Imagine-se, uma “enxurrada” de versos !...
........Consulte-se o dicionário: enxurrada s.f. 1. torrente de água da chuva; 2. corrente de águas sujas ou de esgotos, enxurro; 3. jorro de imundices; chorrilho.
........Pessoalmente não creio, mas, o termo dá azo a um maldoso segundo sentido. Considerando-se a sua carga conotativa de sentido negativo, poderia querer significar que a grande quantidade de versos a que se referia o orador, não seria mais que um enxurro .
........É caso para dizer, cuidado com a língua !

........Ora, se algum apreço merecesse a grande quantidade de “versos”, se fosse de considerar tal como poesia, e o discurso para a louvar tivesse de meter água, então por que não dizer catadupa ou, melhor ainda, cascata. Cascata é uma queda de água límpida, portanto termo que melhor se coaduna com poesia.
........Uma cascata de versos !

3 comentários:

Manuel CD Figueiredo disse...

Gostei deste texto, que me fez lembrar os seus escritos no "Comércio" (sente-se a falta...).
O caso que relata, vinda de pessoa "culta", creio que se deve ao facto de certas pessoas se julgarem com extraordinários dotes oratórios, e pretendendo mostrar que falam bem, de improviso, por vezes dá nisto.
Não assisti à sessão que refere, mas já presenciei outra, também má, se não pelo rigor da palavra, foi pelo discurso sem nexo que, isso sim, foi uma enxurrada de despropósitos.

José Leite disse...

Caro professor:

«Enxurrada» poderá ter conotações pejorativas, mas não é muito grave, podendo até ser sinónimo de «avalancha»... que tanto pode ser de neve, como de ... gente!

Mas «enxurrada» de asneiras, essa sim é muito frequente.

Veja o nosso Comércio da Póvoa mais recente. Há lá um vereador a lançar uma autêntica «enxurrada» de «enormidades»...

Há tanta gente a lamber... as botas à V.L.!

Dimas Maio disse...

Caro Rouxinol de Bernardim:

A minha motivação aqui é outra que não política.

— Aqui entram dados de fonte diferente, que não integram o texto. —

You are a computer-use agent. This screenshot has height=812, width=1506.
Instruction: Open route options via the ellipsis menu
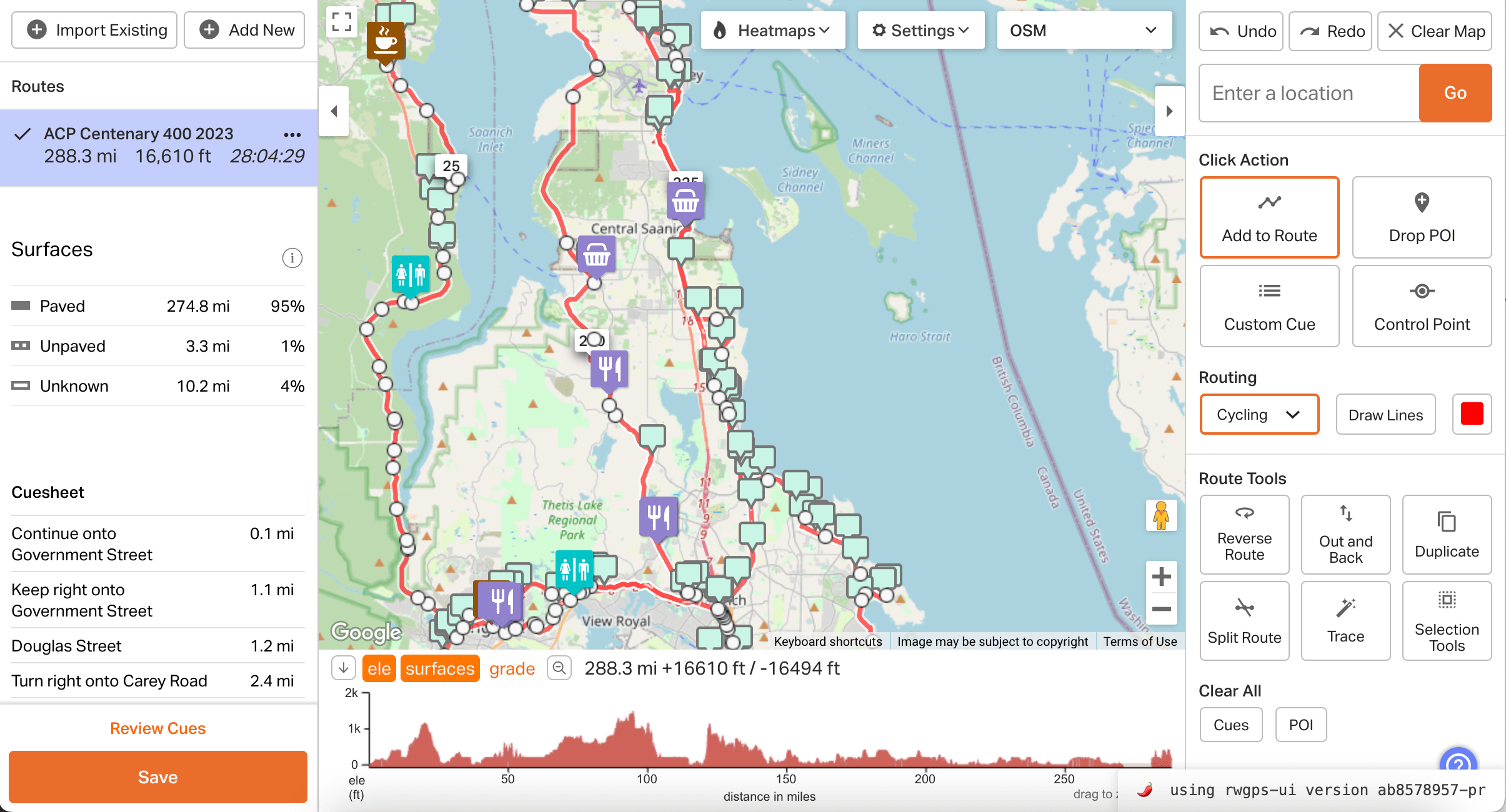292,134
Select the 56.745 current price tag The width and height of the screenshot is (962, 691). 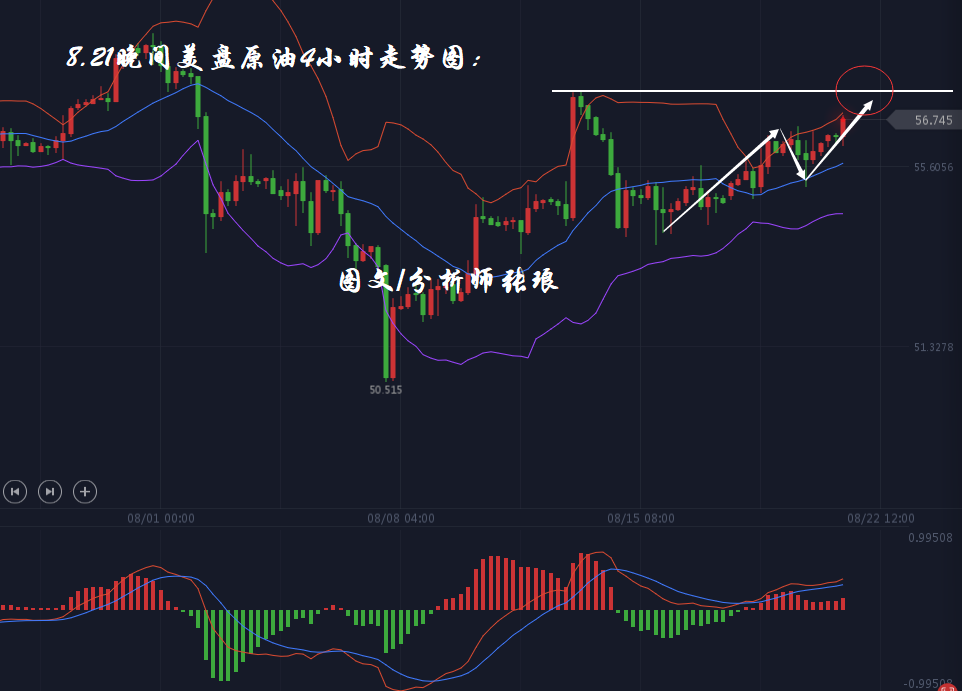[931, 120]
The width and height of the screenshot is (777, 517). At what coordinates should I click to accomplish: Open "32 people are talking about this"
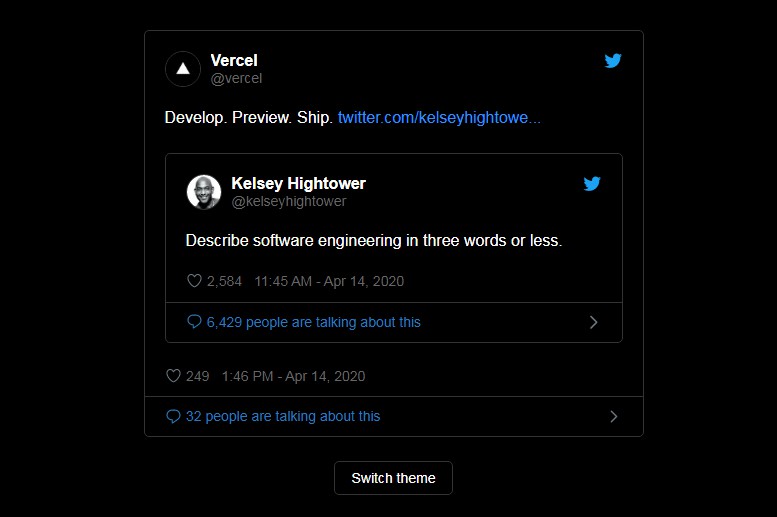pyautogui.click(x=283, y=416)
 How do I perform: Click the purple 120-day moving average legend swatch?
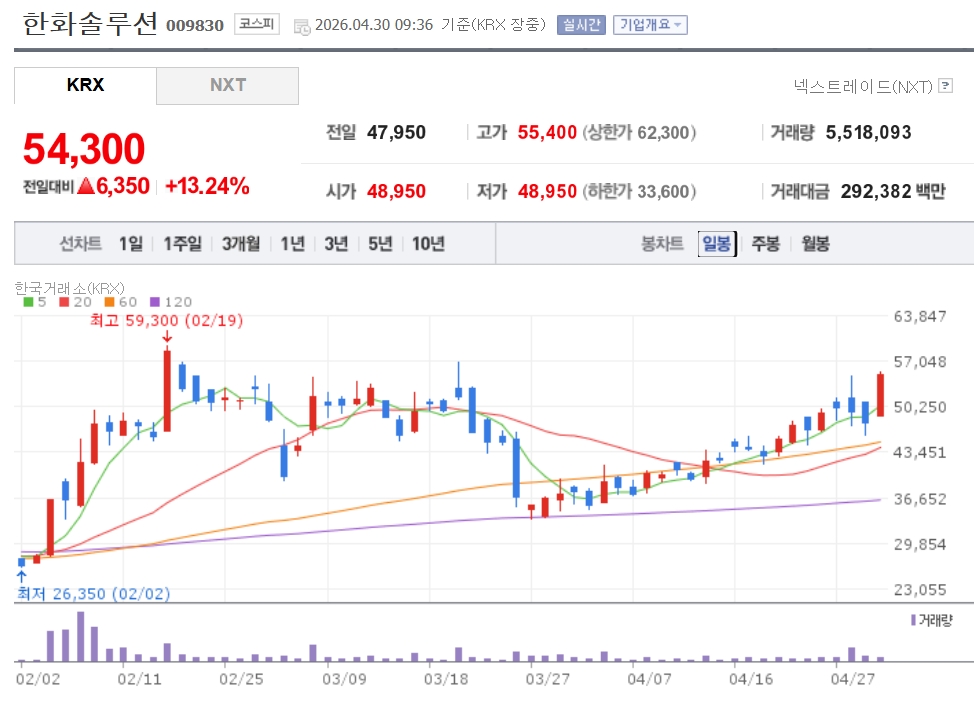point(154,301)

Eu falo do que entendo. E entendo, por exemplo, que os seus trinados são ricos de variações melodiosas, em todas as “árias”.
Mas, que conceito de meu saber faria, se eu escrevesse aqui que gosto da sua “enxurrada de versos” se o que realmente admiro é a corrente caudalosa de sua poesia laudatória ou de teor sentencioso, tal poeta Aleixo de Vila do Conde?

Pelo menos, pensaria: que raio de professor de português teria sido este ?!